Criada em 2017 por Anatoly Yakovenko, ex-engenheiro da Qualcomm, juntamente com Eric Williams e Greg Fitzgerald, a Solana surgiu como uma forte resposta ao trilema da blockchain. O projeto busca superar os desafios de escalabilidade, velocidade e descentralização enfrentados por redes como Bitcoin e Ethereum.
No centro da arquitetura da Solana está um mecanismo de consenso inovador chamado Proof of History (PoH). Diferentemente das blockchains que utilizam Proof of Work ou Proof of Stake, a Solana introduz um relógio verificável que registra o tempo das transações antes de elas serem agrupadas em blocos. Combinado com outras inovações — como o protocolo Gulf Stream sem mempool, a unidade de processamento Pipeline e o ambiente paralelo de smart contracts Sealevel — isso permite alcançar até 50.000 transações por segundo, tornando a Solana uma das redes blockchain mais rápidas do mercado.

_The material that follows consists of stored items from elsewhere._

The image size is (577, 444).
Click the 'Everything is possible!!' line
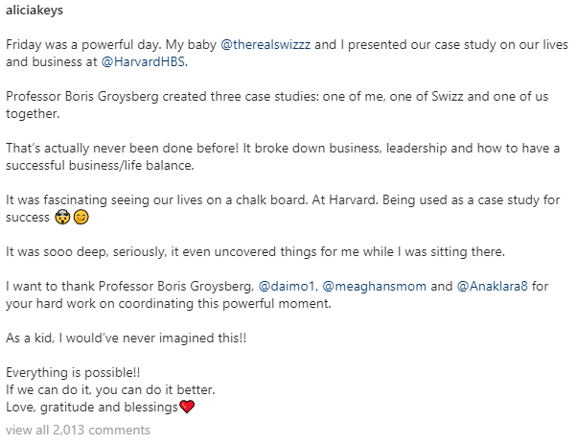point(73,373)
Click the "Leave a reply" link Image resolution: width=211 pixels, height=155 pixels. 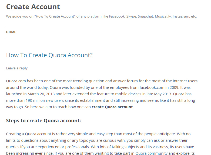17,68
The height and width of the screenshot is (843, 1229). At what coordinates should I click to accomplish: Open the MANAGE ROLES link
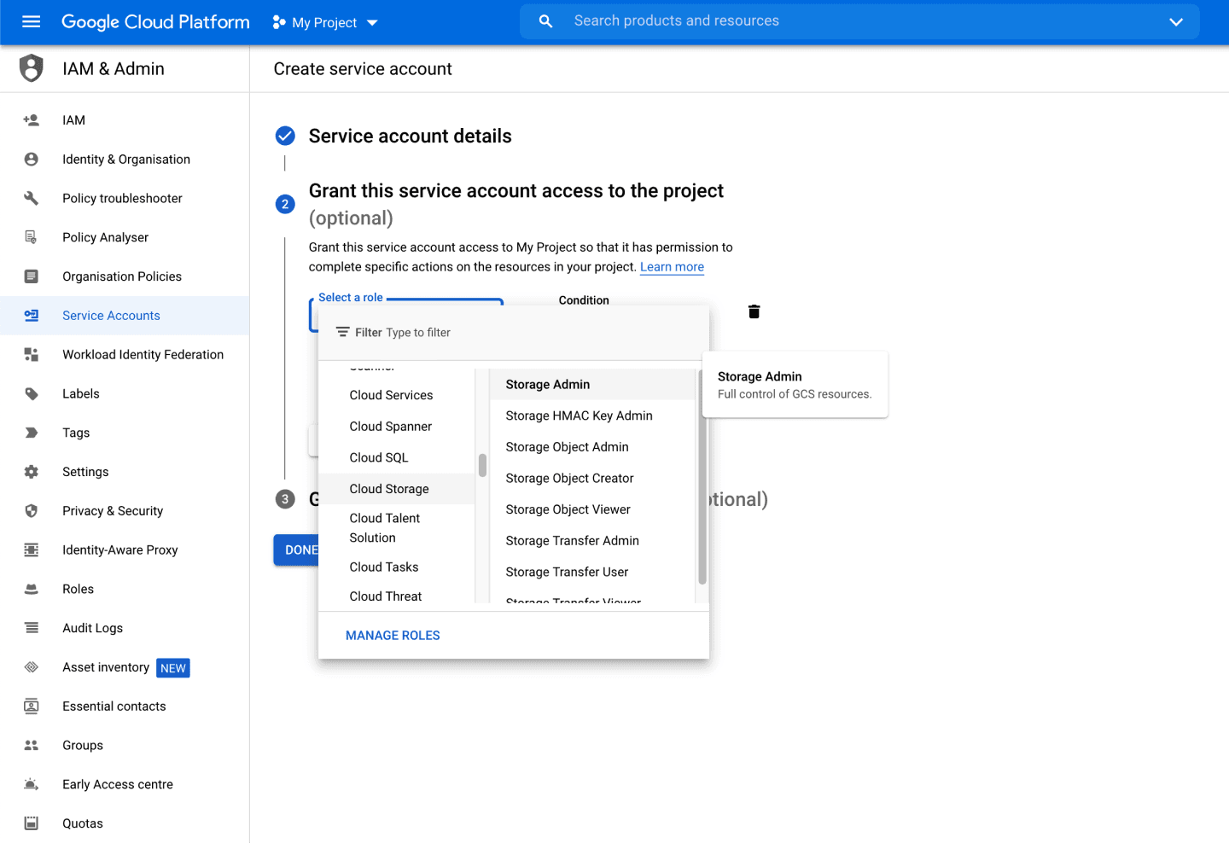pyautogui.click(x=393, y=635)
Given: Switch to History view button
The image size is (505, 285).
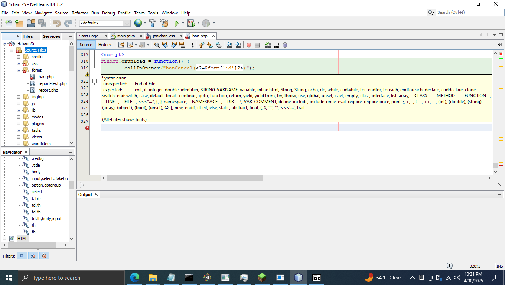Looking at the screenshot, I should (105, 45).
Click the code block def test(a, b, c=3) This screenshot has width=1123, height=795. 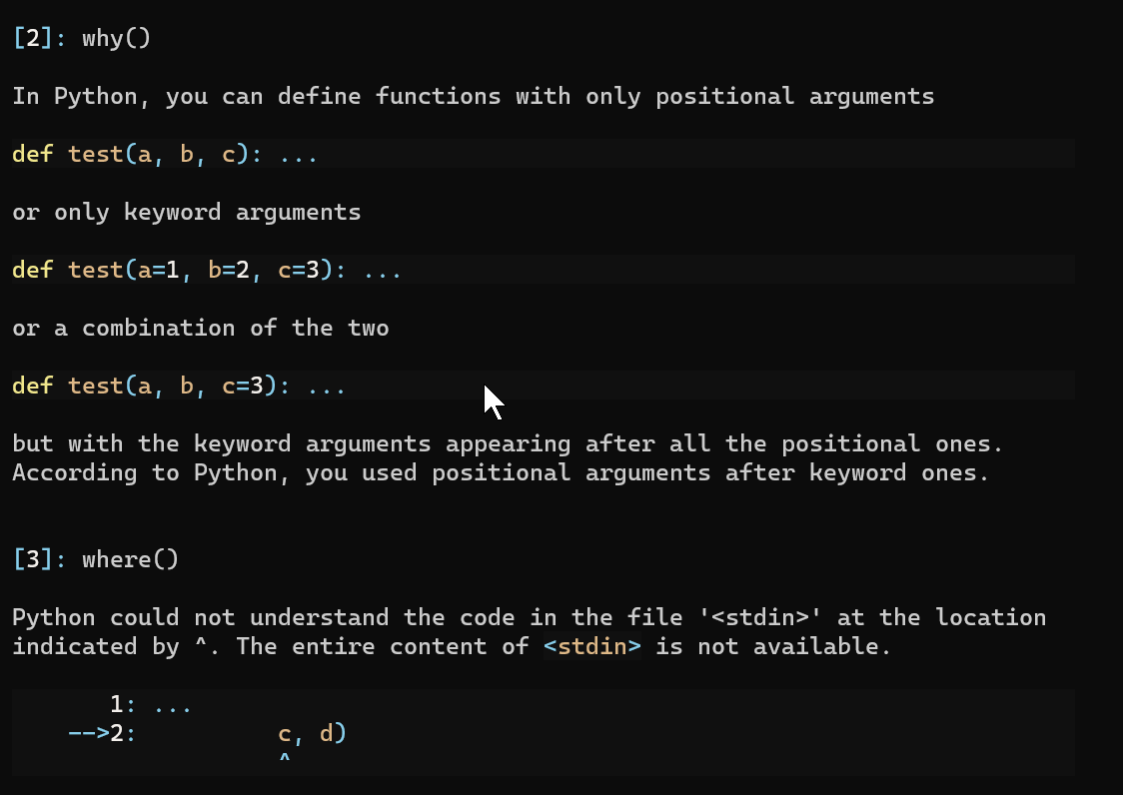[x=179, y=387]
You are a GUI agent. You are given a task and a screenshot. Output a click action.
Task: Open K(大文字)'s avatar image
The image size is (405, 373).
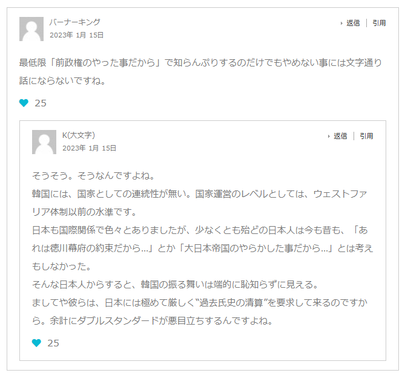tap(44, 142)
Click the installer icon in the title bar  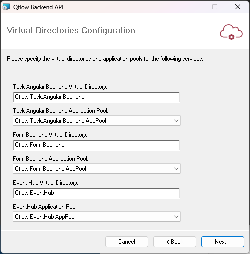(x=6, y=7)
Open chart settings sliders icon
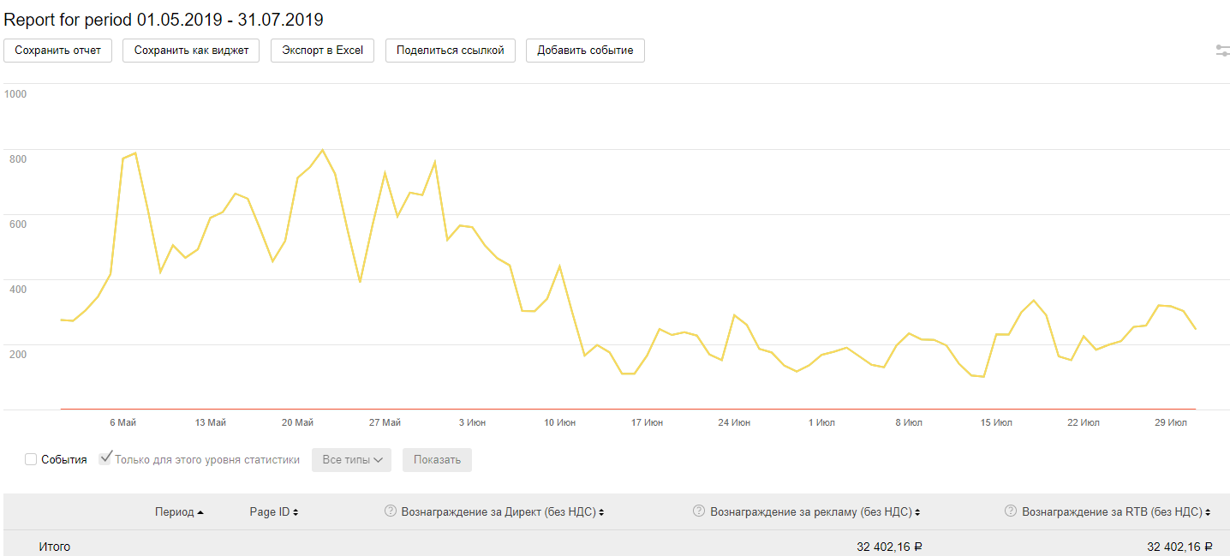The image size is (1230, 556). [x=1222, y=51]
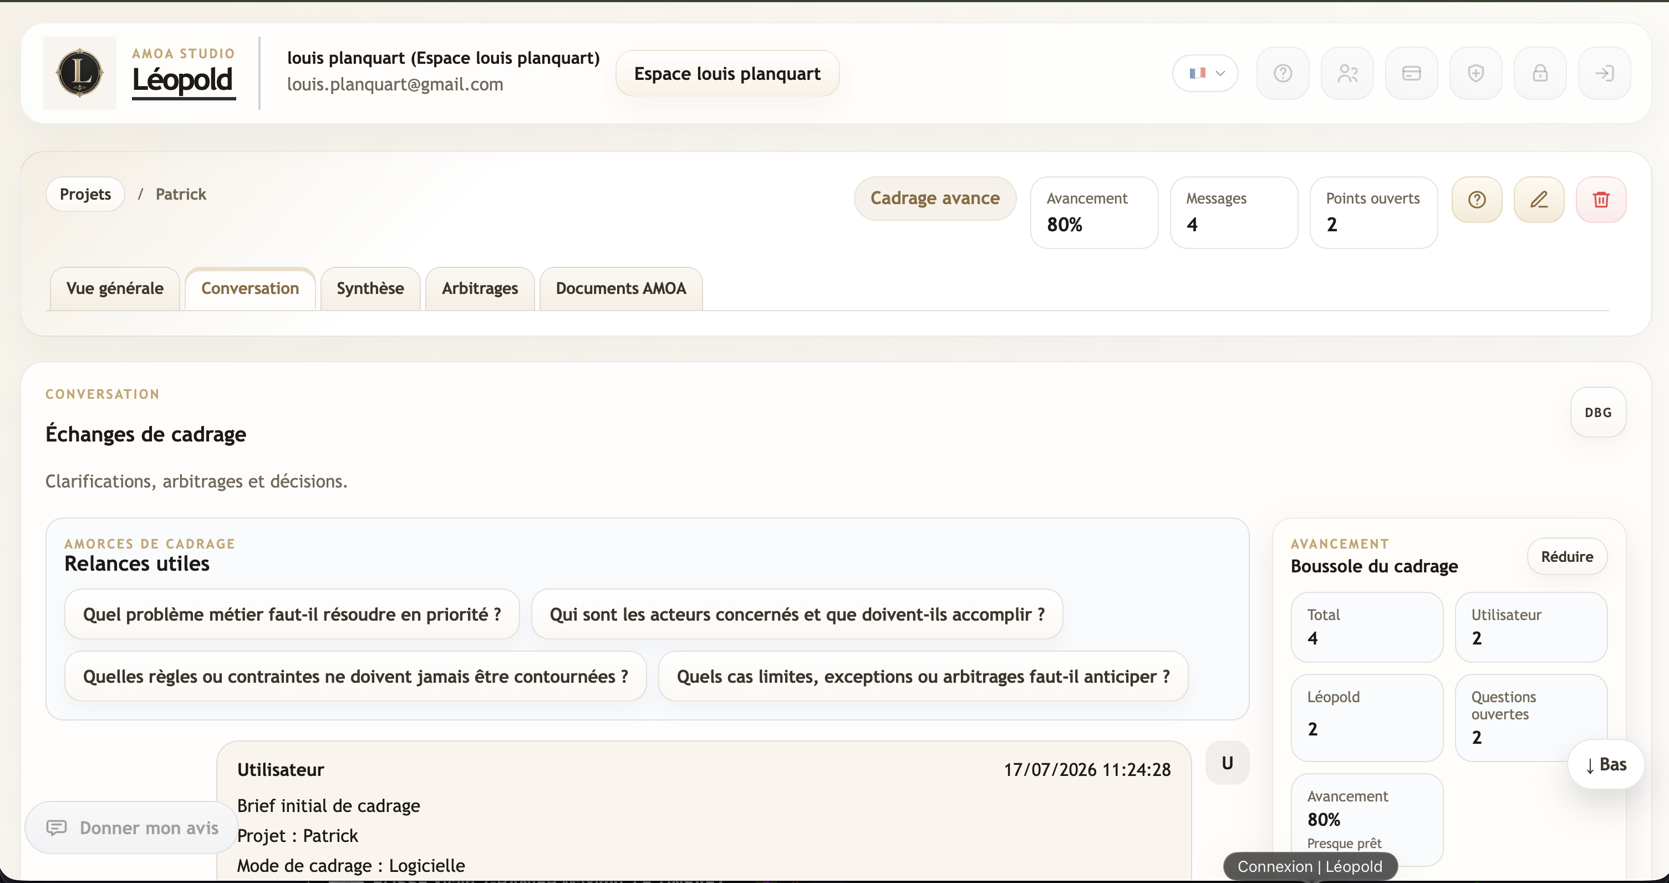The image size is (1669, 883).
Task: Open the project help question icon
Action: pyautogui.click(x=1477, y=200)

A criptomoeda nativa da blockchain Solana é o SOL. Ela é utilizada para o pagamento de taxas de transação e para interações com smart contracts. Além disso, o SOL é essencial para a segurança da rede por meio do staking: os detentores podem delegar seus tokens a validadores, que protegem a rede e validam transações em troca de recompensas.
O ecossistema Solana evoluiu para um ambiente vibrante de aplicações descentralizadas (dApps), atraindo desenvolvedores e usuários graças ao alto desempenho e às baixas taxas. Isso impulsionou o crescimento de protocolos DeFi, marketplaces de NFTs e projetos de jogos Web3.